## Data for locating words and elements
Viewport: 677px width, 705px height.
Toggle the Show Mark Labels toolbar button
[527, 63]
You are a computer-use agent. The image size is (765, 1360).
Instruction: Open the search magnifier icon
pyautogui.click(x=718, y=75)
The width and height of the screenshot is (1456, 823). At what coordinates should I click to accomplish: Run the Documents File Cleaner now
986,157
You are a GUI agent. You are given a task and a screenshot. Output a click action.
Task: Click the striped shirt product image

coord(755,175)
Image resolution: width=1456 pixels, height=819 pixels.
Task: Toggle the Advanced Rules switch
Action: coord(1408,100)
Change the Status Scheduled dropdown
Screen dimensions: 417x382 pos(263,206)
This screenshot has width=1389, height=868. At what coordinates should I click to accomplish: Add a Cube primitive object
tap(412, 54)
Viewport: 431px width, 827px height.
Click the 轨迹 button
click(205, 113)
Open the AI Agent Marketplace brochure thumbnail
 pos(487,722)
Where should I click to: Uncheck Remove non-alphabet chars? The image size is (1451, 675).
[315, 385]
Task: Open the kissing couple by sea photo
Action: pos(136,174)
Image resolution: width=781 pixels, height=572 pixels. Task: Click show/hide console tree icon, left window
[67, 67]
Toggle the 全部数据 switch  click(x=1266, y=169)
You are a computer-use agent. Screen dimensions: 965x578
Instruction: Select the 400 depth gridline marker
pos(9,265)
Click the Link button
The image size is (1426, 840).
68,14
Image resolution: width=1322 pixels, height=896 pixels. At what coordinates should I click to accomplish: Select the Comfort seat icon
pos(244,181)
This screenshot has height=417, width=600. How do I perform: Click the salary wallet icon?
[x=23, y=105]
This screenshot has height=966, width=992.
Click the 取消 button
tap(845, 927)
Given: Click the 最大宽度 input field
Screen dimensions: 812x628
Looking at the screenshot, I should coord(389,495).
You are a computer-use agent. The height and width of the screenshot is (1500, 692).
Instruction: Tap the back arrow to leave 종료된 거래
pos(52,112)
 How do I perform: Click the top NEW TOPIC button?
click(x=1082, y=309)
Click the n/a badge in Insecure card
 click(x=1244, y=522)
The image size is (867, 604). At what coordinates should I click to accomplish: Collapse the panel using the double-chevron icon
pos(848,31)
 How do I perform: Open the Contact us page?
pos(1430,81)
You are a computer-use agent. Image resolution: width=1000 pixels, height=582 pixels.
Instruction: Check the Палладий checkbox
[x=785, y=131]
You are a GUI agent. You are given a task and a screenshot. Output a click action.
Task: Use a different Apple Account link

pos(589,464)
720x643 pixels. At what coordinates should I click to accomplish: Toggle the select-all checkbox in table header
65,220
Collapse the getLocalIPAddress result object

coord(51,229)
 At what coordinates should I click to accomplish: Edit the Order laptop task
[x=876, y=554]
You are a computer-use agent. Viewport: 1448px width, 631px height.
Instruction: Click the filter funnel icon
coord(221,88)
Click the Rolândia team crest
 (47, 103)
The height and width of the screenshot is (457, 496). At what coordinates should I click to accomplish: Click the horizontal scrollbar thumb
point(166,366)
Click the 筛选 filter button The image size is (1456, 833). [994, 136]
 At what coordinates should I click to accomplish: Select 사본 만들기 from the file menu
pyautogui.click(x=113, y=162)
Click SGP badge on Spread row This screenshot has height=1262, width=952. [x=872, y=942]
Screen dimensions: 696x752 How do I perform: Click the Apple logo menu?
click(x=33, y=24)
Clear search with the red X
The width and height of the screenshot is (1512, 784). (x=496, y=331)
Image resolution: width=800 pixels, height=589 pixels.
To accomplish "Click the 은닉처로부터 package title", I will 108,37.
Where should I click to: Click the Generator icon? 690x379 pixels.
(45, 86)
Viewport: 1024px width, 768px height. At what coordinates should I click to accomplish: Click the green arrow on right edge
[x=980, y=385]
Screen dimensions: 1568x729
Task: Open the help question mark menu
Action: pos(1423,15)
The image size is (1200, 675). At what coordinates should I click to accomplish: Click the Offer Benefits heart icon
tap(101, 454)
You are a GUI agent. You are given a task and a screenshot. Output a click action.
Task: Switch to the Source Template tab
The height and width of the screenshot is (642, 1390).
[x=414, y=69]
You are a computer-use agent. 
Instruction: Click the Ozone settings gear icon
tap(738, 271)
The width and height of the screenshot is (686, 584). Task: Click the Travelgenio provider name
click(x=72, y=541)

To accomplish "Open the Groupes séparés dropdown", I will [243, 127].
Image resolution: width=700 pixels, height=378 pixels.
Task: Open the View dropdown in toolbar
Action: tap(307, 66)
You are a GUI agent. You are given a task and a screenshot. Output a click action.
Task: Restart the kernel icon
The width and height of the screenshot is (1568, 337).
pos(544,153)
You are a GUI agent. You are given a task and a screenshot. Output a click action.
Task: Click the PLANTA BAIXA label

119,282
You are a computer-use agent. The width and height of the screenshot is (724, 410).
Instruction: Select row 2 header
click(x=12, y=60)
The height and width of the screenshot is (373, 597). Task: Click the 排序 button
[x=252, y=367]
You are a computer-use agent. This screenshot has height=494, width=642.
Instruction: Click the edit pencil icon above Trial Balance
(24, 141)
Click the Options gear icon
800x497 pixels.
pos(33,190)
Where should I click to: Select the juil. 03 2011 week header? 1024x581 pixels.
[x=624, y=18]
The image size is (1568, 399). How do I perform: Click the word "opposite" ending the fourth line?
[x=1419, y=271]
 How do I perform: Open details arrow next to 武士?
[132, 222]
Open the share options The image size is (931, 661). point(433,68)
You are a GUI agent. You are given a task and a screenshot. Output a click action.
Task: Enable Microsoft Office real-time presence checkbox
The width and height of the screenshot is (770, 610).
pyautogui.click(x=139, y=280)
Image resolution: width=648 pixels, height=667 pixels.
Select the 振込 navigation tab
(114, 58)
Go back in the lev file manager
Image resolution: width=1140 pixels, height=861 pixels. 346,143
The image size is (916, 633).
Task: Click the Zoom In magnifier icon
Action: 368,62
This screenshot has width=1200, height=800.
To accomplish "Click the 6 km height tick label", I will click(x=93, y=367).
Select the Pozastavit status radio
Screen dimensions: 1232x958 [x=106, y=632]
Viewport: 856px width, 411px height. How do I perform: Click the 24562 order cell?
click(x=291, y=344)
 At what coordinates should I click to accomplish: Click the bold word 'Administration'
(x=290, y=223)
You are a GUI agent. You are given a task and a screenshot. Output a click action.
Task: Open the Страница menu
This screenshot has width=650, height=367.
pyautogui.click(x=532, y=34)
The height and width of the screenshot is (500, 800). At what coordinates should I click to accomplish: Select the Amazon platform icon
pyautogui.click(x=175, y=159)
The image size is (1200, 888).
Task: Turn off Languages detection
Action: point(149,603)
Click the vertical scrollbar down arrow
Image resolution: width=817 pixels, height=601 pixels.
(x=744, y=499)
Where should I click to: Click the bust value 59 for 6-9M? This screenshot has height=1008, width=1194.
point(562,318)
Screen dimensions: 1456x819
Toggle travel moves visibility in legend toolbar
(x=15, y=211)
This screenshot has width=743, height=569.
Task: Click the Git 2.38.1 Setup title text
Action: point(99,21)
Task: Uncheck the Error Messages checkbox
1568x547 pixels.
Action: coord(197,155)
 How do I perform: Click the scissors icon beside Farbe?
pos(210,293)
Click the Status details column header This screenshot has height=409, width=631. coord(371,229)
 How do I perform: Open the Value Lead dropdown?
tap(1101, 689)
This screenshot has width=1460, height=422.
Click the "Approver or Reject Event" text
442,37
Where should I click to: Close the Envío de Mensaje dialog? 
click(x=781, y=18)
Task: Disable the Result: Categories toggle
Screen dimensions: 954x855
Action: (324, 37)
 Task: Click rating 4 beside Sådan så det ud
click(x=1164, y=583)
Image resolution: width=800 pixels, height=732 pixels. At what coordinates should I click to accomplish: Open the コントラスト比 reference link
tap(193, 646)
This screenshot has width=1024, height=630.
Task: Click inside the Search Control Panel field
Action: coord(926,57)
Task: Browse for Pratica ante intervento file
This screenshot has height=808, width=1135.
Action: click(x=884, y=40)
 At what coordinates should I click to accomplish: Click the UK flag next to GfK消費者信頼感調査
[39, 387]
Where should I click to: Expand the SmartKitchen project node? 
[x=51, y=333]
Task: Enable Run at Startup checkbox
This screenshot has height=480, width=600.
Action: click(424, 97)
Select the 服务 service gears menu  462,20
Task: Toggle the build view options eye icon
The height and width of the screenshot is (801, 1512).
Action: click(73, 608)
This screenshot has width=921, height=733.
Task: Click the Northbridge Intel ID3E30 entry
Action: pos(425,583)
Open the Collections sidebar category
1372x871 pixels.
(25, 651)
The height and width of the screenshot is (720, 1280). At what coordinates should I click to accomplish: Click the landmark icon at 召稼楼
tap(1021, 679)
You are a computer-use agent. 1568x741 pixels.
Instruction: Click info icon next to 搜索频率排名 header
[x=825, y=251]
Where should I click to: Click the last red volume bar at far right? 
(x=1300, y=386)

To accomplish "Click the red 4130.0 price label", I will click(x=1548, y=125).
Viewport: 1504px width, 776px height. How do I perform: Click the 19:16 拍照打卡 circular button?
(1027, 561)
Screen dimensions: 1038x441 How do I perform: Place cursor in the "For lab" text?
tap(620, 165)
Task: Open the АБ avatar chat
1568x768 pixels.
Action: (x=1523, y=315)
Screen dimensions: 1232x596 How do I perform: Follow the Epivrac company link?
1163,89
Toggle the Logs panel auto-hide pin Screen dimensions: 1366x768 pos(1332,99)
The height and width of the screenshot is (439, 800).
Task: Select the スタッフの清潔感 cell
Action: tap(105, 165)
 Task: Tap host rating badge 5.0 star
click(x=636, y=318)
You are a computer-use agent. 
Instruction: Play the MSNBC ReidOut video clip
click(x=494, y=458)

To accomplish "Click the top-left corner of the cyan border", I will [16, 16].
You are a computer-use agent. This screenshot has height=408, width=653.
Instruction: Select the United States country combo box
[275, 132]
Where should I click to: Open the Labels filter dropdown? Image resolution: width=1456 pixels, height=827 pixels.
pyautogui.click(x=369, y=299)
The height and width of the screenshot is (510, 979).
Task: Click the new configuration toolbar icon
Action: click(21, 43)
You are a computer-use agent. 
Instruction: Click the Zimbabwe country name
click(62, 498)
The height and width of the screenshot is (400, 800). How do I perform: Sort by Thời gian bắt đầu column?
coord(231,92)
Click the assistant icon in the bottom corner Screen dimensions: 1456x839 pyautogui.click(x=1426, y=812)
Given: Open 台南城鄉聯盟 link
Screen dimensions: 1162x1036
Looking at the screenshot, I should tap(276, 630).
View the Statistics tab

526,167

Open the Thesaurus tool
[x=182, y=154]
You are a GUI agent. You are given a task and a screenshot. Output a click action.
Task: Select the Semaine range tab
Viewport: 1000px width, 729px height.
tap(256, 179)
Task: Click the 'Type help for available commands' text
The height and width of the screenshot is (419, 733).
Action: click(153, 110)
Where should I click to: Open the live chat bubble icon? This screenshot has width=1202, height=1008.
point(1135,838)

## Exercise prompt
Format the stretch of entries from the line containing "Click SGP badge" through the line containing "[x=252, y=367]" as a numbered list, with blank lines omitted.

## Solution below
1. Click SGP badge on Spread row This screenshot has height=1262, width=952. [x=872, y=942]
2. Screen dimensions: 696x752 How do I perform: Click the Apple logo menu?
3. click(x=33, y=24)
4. Clear search with the red X
5. The width and height of the screenshot is (1512, 784). (x=496, y=331)
6. Image resolution: width=800 pixels, height=589 pixels.
7. To accomplish "Click the 은닉처로부터 package title", I will 108,37.
8. Where should I click to: Click the Generator icon? 690x379 pixels.
9. (45, 86)
10. Viewport: 1024px width, 768px height. At what coordinates should I click to accomplish: Click the green arrow on right edge
11. [x=980, y=385]
12. Screen dimensions: 1568x729
13. Task: Open the help question mark menu
14. Action: pos(1423,15)
15. The image size is (1200, 675). At what coordinates should I click to accomplish: Click the Offer Benefits heart icon
16. tap(101, 454)
17. You are a GUI agent. You are given a task and a screenshot. Output a click action.
18. Task: Switch to the Source Template tab
19. The height and width of the screenshot is (642, 1390).
20. [x=414, y=69]
21. You are a computer-use agent. 
22. Instruction: Click the Ozone settings gear icon
23. tap(738, 271)
24. The width and height of the screenshot is (686, 584). Task: Click the Travelgenio provider name
25. click(x=72, y=541)
26. To accomplish "Open the Groupes séparés dropdown", I will [243, 127].
27. Image resolution: width=700 pixels, height=378 pixels.
28. Task: Open the View dropdown in toolbar
29. Action: tap(307, 66)
30. You are a GUI agent. You are given a task and a screenshot. Output a click action.
31. Task: Restart the kernel icon
32. The width and height of the screenshot is (1568, 337).
33. pos(544,153)
34. You are a GUI agent. You are given a task and a screenshot. Output a click action.
35. Task: Click the PLANTA BAIXA label
36. 119,282
37. You are a computer-use agent. The width and height of the screenshot is (724, 410).
38. Instruction: Select row 2 header
39. click(x=12, y=60)
40. The height and width of the screenshot is (373, 597). Task: Click the 排序 button
41. [x=252, y=367]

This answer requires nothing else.